JCRB細胞バンクではバンク事業に必要な品質管理法開発、細胞特性解析法開発などの研究活動を行っています。

マイコプラズマ否定試験

マイコプラズマは細胞培養液中に混入しても培地を濁らせることなく細胞に寄生するため、汚染が起こっても非常に検出困難なものの一つです。しかし、汚染された細胞にはマイコプラズマによって遺伝子発現変化や免疫反応の異常など様々な影響が与えられます。信頼性・再現性の高い研究を行うにはマイコプラズマフリーの細胞を研究に使用することが必要ですが、我々が行った全国調査では25%程度の細胞がマイコプラズマに汚染された状態で研究に使用されています。

JCRB細胞バンクでは検出感度の高い新規マイコプラズマ検出法の開発や簡便迅速な検査法の普及、マイコプラズマによる細胞汚染の知識の普及など研究者への啓蒙活動を行っています。

                 

ヒト細胞認証試験(ヒト細胞クロスコンタミネーションの検出:STR-PCR解析)

細胞の取り違いや混入によって細胞の置き換わり(クロスコンタミネーション)が起こる。これを調べるため世界の細胞バンクにおいては、STR-PCR解析を用いたヒト細胞認証試験が行われ、そのデータがデータベース化されている。

JCRB細胞バンクでは世界の細胞バンクと協力し、ヒト細胞認証試験に関するガイドラインの策定を行うとともにSTR-PCR解析のデータベースを構築し、細胞の比較解析ができるようシステム開発を行っています。

Matching Analysis by STR Profiling Database (STR解析サイトへのリンク)

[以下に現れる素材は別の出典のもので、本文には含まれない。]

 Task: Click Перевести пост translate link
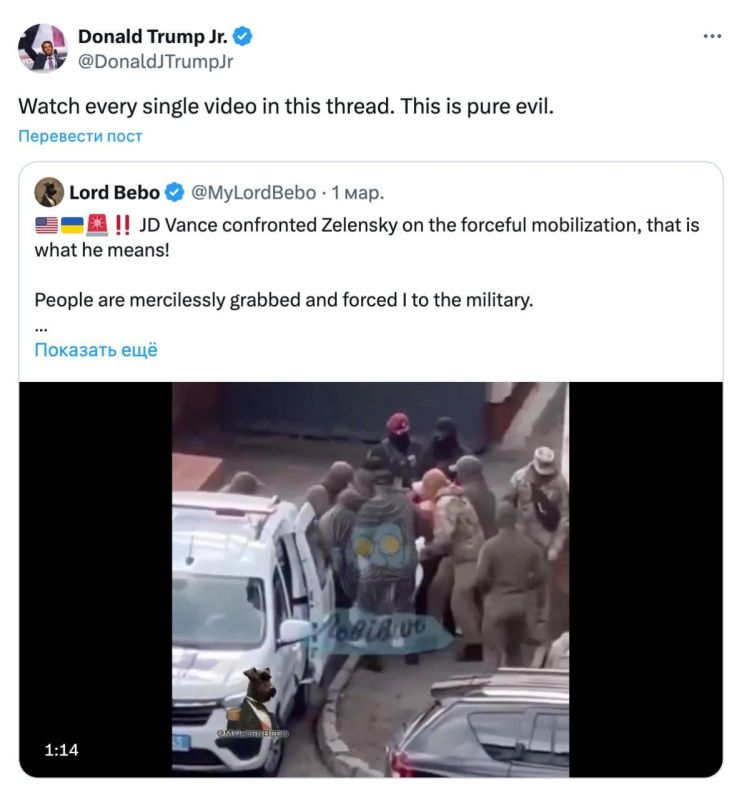(80, 136)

ウイルススクリーニング検査(培養細胞へのウイルス混入否定試験)

培養細胞へのウイルス混入は研究成果に影響を及ぼすことに留まらず、研究者の安全を脅かすものであるが、これまで細胞バンクにおいてウイルス混入の詳細に関して検査を実施していなかった。2006年より東京医科歯科大学の清水則夫先生との共同研究により、マルチプレックスリアルタイムPCR法を用いたウイルススクリーニング検査を開発・確立し、登録細胞の検査を実施している。

         

染色体・ゲノム詳細解析による細胞プロファイル

研究ツールとして培養細胞は広く用いられているが、研究に用いる細胞を選択する際の情報として、染色体やゲノムの詳細解析の情報は非常に有用だと考えられる。これら細胞プロファイルの情報を細胞バンクでデータベース化し、提供することによって研究基盤を構築しています。